What is being asked -> Pictures aside, restate the records below exactly as written.

□ □ □ □ □ □ □

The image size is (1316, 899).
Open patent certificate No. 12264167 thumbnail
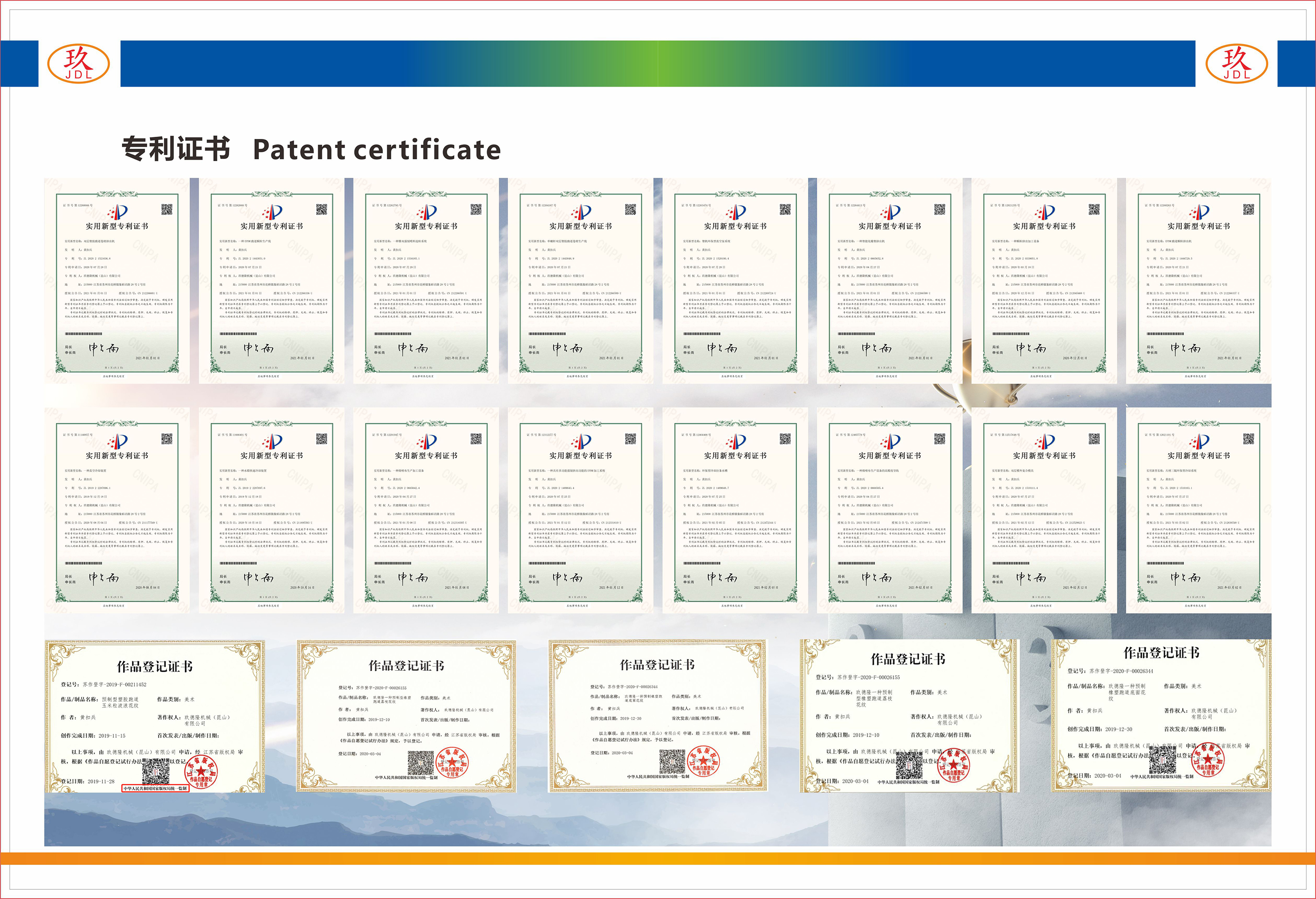point(580,281)
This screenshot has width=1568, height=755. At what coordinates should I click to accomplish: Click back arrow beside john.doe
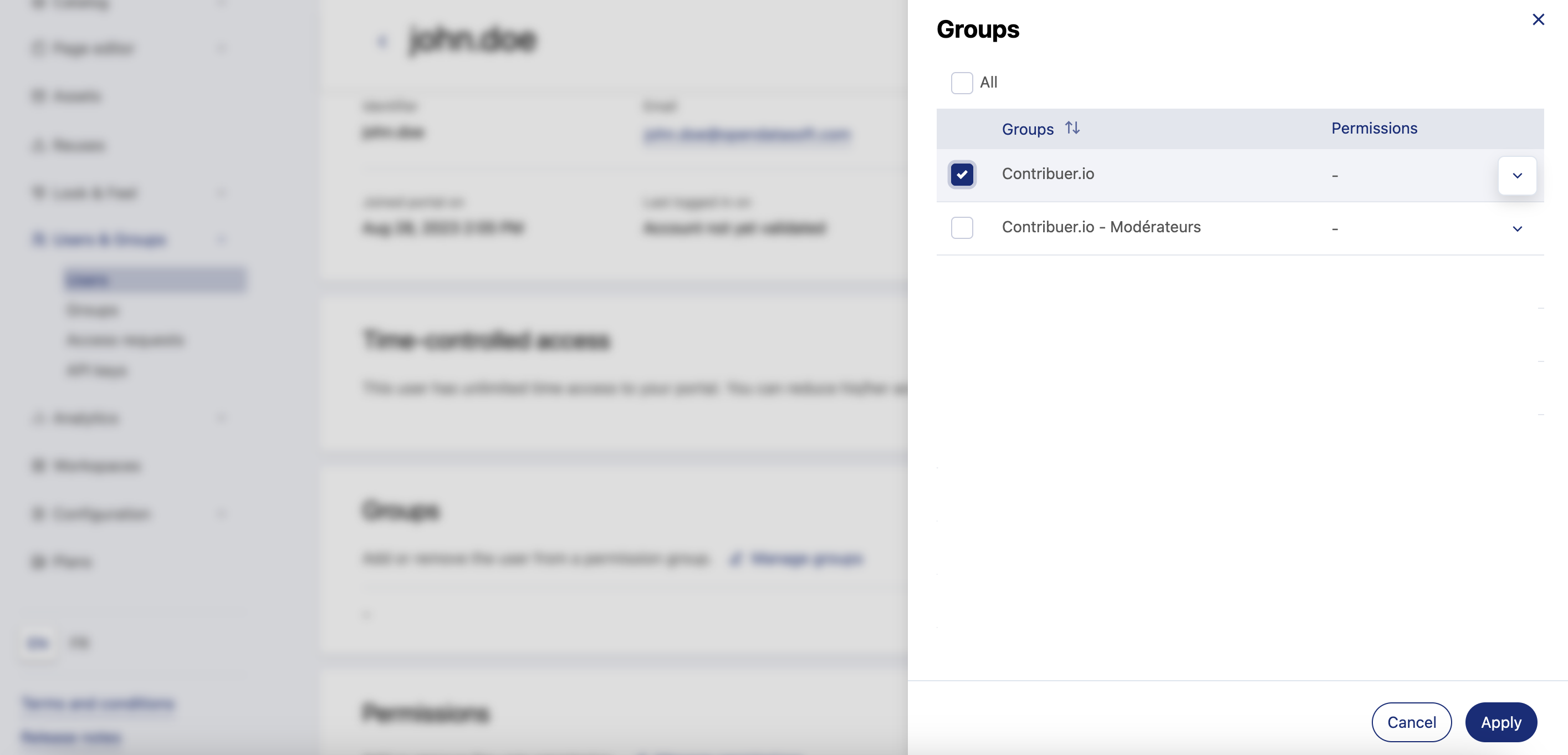(x=382, y=42)
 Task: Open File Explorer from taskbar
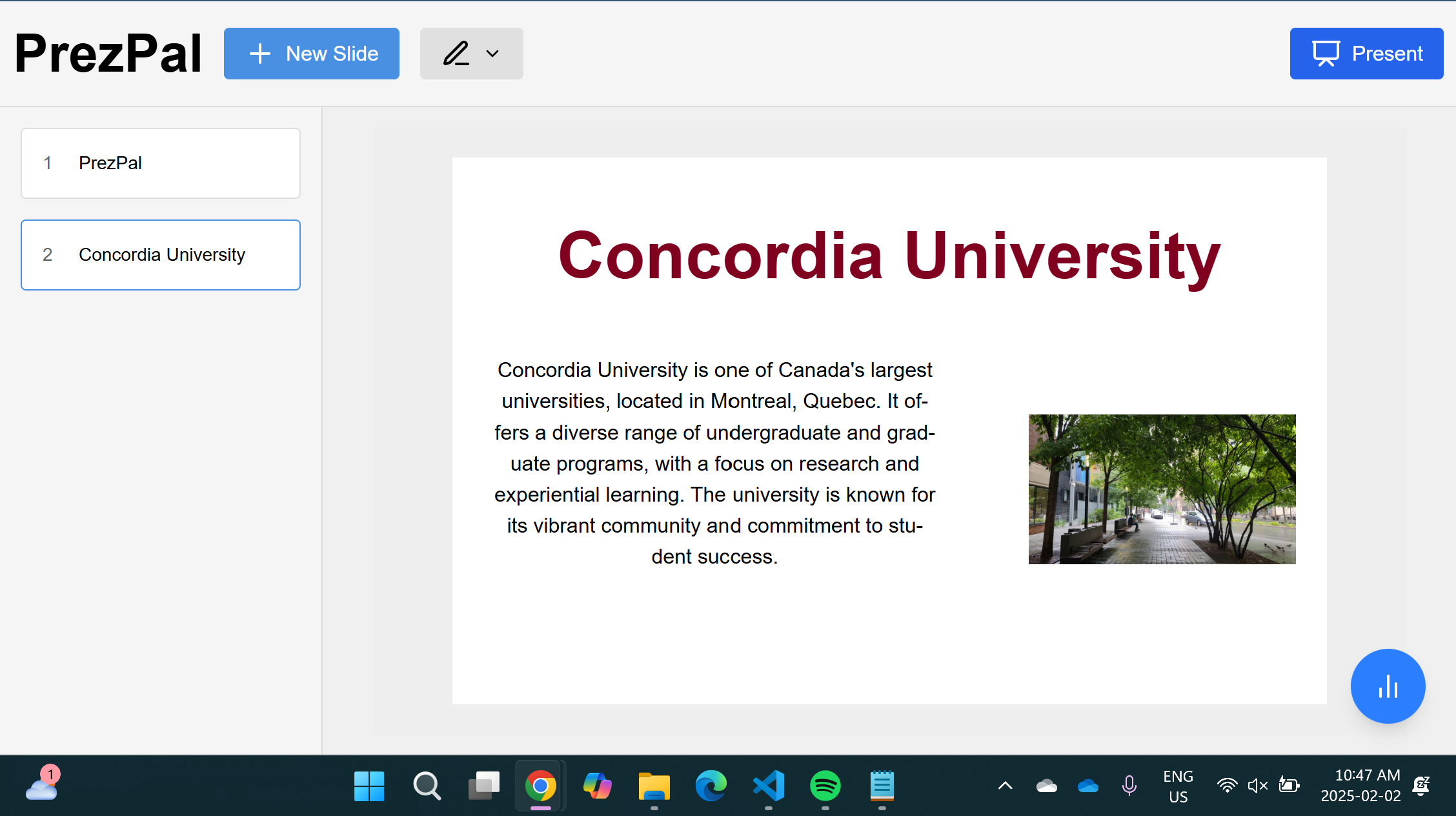pos(654,786)
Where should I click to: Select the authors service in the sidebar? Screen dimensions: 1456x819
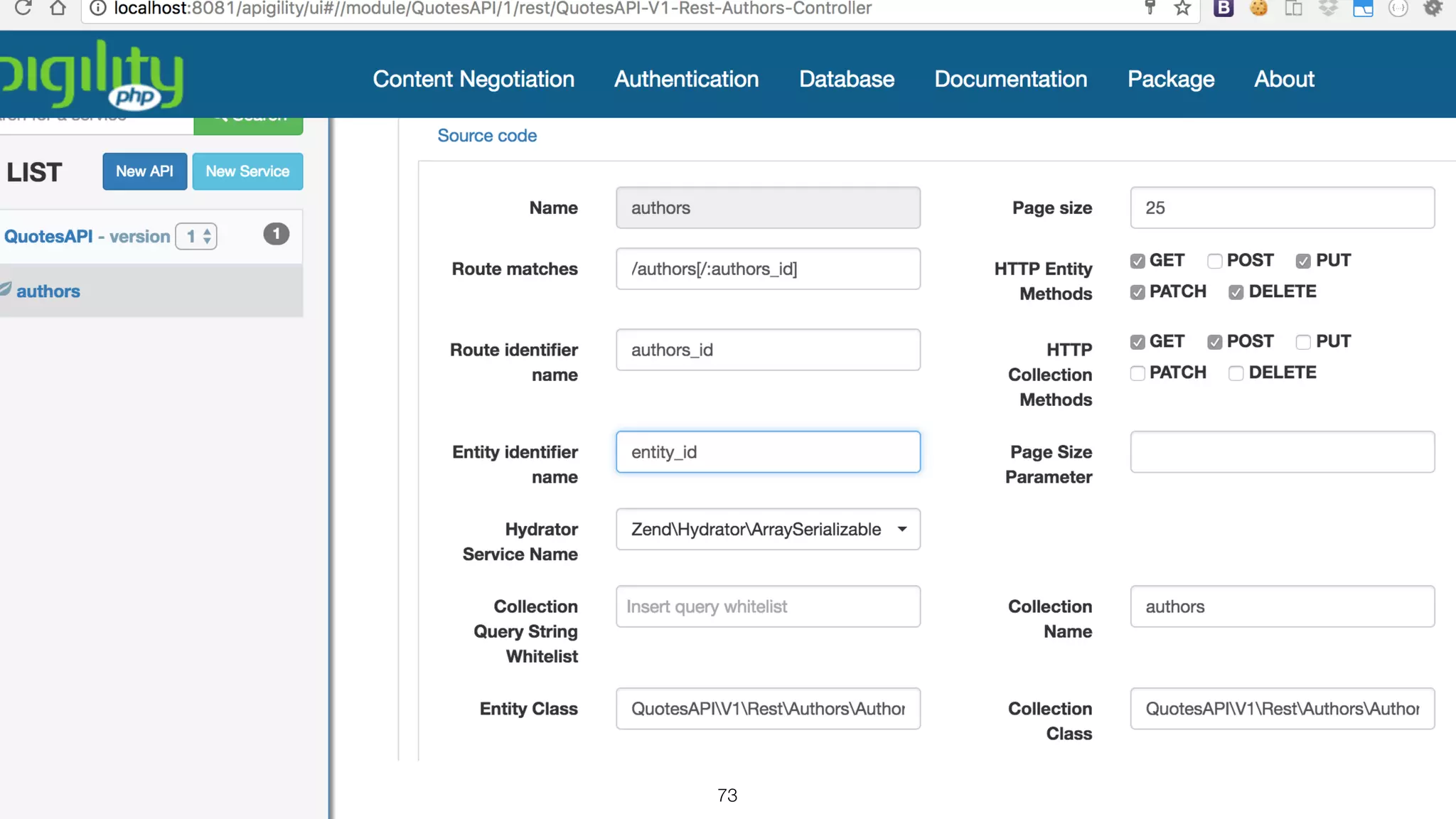(48, 291)
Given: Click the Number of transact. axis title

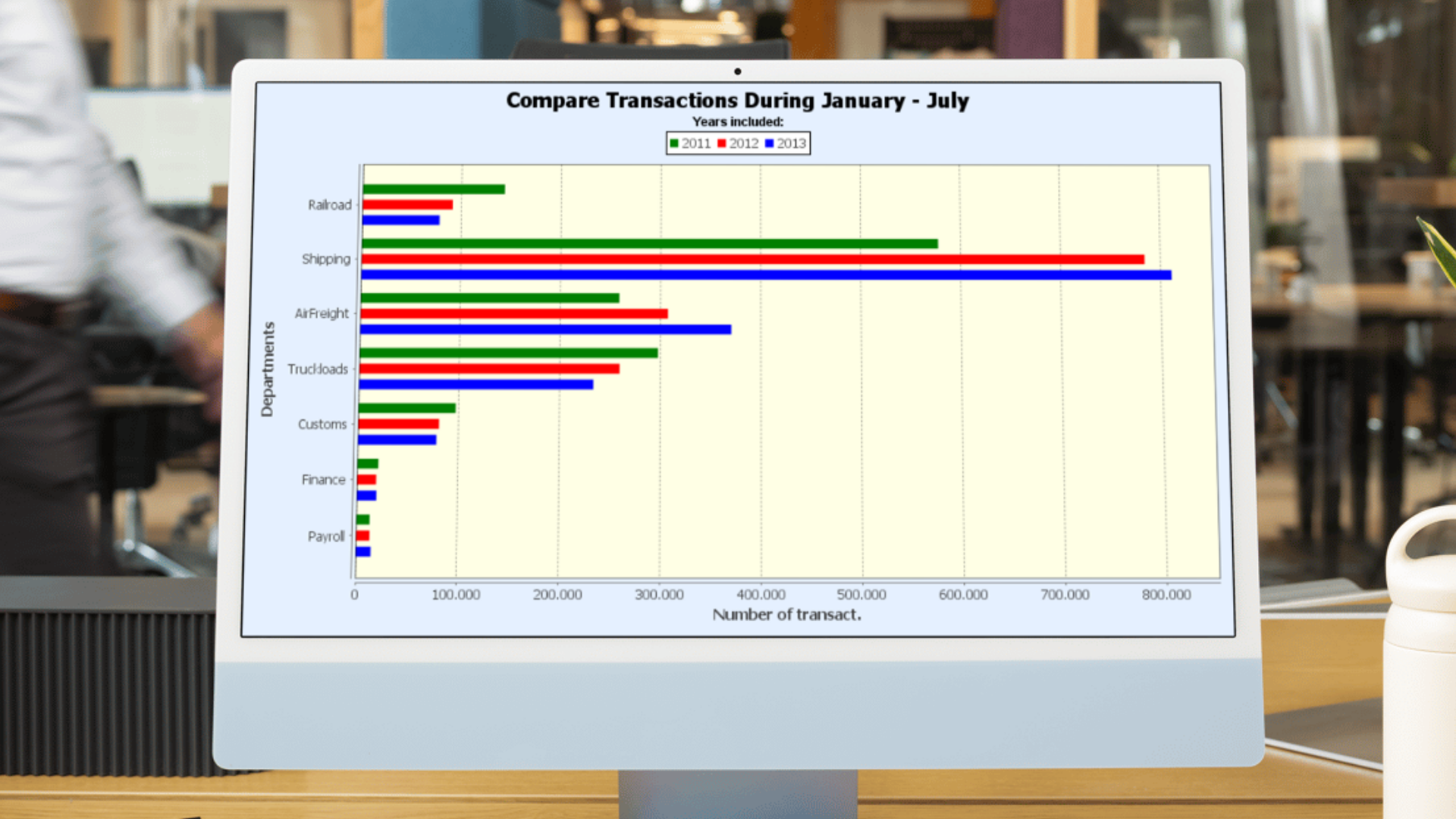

□ □ □ □ □ □ □

Task output ->
The image size is (1316, 899).
Open patent certificate No. 12264167 thumbnail
point(580,281)
This screenshot has width=1568, height=755. At what coordinates should I click to accomplish: Click back arrow beside john.doe
(x=382, y=42)
 Task: Open File Explorer from taskbar
pos(654,786)
Where should I click to: Select the authors service in the sidebar? Screen dimensions: 1456x819
(48, 291)
Given: Click the Number of transact. axis title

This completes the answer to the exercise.